3.2
June 13, 2021

3 Reasons why it’s hard to stop Dieting.

Ninety-five percent of diets fail.

Knowing this, why do so many of us continue to diet and then blame ourselves when we inevitably fall off track?

Let’s talk about the three key reasons why we can’t get off the diet train.

1. False Sense of Control.

If the world feels out of our control, we turn to something we feel like we can control.

What is something within our control? Our diet and our body.

We get pleasure (small hits of dopamine) from planning out how we’ll eat perfectly and stick to our diet. We create a false sense of calm and convince ourselves that by sticking to our calories, macros, and meal plan that admits chaos, we can find and achieve order.

The problem here is that we’re not dealing with the real issue—the internal chaos.

When we learn how to self-regulate our inner world (our nervous system and subconscious beliefs), then there ceases to be internal chaos, and in doing so, we stop seeking to control our outer world. As I teach clients, we will never be free by implementing control.

2. False Promises. 

“Once I get to this place (goal weight and perfect diet), I’ll be worthy, lovable, and good enough.”

This is perfectionism.

If I am not lovable for who I am, I will become lovable for what I look like and what I can achieve.

But perfection isn’t real and external perfection will never fill in an internal void (what dieting attempts to do), which means we’re chasing smoke.

When we inevitably fall short of eating and looking perfect (because we’re human), we think it’s that we just weren’t “perfect enough,” didn’t have enough willpower, and we blame ourselves and try again (the diet culture trap).

But we’re not broken: it’s the pursuit of perfection in the form of the perfect body and diet that is broken and in need of fixing.

One of the ways I work through this with clients is through achieving radical self-love.

Radical self-love is rejecting an oppressive culture that has deemed us unworthy and in need of fixing. A culture and a system that have ranked our value to the world based on the color of our skin, our gender, and our body shape.

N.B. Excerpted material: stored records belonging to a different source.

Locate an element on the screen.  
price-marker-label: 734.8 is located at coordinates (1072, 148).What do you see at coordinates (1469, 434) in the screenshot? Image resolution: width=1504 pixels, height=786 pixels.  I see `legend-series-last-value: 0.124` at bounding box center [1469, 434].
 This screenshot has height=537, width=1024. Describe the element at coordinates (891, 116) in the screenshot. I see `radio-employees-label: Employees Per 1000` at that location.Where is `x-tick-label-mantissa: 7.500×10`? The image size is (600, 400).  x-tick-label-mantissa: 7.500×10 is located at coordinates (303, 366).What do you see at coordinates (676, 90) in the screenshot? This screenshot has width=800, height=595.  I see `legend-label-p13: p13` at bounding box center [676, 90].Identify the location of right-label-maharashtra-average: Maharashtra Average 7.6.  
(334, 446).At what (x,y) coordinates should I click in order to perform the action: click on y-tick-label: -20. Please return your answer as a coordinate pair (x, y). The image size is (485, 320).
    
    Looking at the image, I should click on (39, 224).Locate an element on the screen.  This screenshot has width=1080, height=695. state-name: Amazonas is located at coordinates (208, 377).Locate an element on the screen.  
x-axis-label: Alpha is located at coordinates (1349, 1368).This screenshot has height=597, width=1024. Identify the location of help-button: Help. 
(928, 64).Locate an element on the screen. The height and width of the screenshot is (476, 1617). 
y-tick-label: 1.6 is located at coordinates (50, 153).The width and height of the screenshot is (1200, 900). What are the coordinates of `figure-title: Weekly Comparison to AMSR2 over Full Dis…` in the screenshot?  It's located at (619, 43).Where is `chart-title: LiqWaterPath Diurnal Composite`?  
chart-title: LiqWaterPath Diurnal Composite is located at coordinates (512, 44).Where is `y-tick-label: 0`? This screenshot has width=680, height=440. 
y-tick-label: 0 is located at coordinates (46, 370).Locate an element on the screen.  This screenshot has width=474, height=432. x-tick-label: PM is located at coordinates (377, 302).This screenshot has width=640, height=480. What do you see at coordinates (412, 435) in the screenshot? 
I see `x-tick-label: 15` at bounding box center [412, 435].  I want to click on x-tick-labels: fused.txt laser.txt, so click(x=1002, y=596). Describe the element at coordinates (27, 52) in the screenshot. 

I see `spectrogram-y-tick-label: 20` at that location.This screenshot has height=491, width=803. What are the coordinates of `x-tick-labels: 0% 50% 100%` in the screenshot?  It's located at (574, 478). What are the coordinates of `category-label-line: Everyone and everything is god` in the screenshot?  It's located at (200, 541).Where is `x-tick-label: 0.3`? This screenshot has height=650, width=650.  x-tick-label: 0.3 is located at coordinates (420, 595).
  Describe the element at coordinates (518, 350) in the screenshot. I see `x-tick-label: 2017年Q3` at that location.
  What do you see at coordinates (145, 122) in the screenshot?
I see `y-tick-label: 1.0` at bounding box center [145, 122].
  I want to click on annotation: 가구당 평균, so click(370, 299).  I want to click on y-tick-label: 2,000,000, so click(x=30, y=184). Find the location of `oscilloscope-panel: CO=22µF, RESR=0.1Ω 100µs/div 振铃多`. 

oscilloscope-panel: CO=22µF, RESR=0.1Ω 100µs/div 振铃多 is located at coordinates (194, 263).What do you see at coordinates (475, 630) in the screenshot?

If we stop ranking each other on worth and instead work to believe we’re enough as we are, then dieting and its false promises cease to appeal to us.

3. Release Responsibility.

We rob ourselves of the ability to truly live because we are waiting for the day when we’ve reached our dream body through our diet.

Dieting is releasing us of the responsibility for our happiness and our life right now because we refuse to show up fully, telling ourselves that one day we’ll do it.

“I can’t do x until I lose weight.”

“I can be x until I get my eating under control.”

Stop waiting on weight to start living.

What opportunities (career, family, friends, and so on) were missed while we obsessed about what we ate and what we looked like?

This is your permission slip to stop dieting and start eating and living intuitively.

Trust yourself and your body—only you know what you need. Not a diet.